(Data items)
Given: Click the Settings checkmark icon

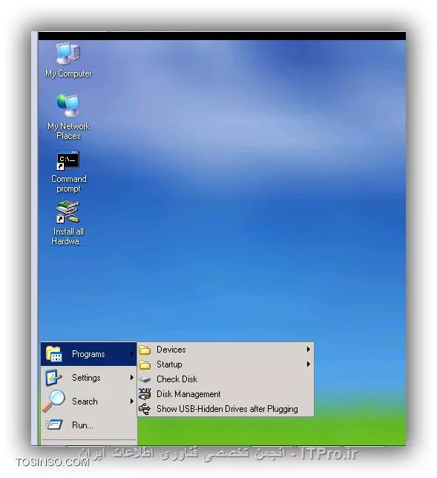Looking at the screenshot, I should tap(53, 378).
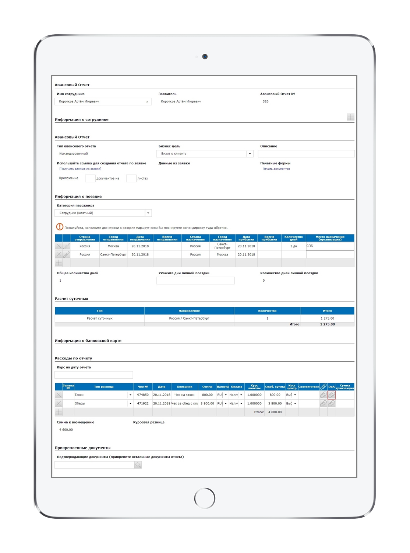Delete the Москва to Санкт-Петербург route row

tap(59, 246)
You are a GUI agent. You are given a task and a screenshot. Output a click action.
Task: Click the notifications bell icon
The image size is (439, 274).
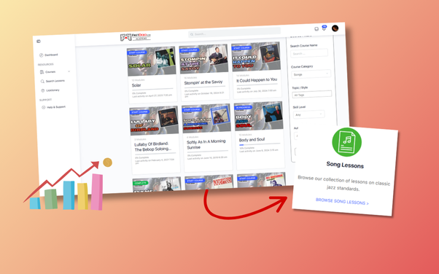click(325, 28)
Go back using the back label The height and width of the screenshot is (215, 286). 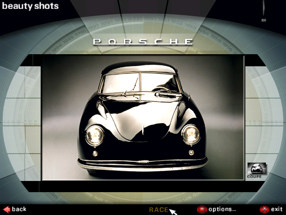(19, 209)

* What you have to do:
Put down exactly the lines of the data above that run from its first line through the line bearing "You are a GUI", and no pictures.

* Reply:
Given: Click the Settings checkmark icon

Looking at the screenshot, I should tap(53, 378).
Delete the Москва to Санкт-Петербург route row

tap(59, 246)
You are a GUI agent. You are given a task and a screenshot. Output a click action.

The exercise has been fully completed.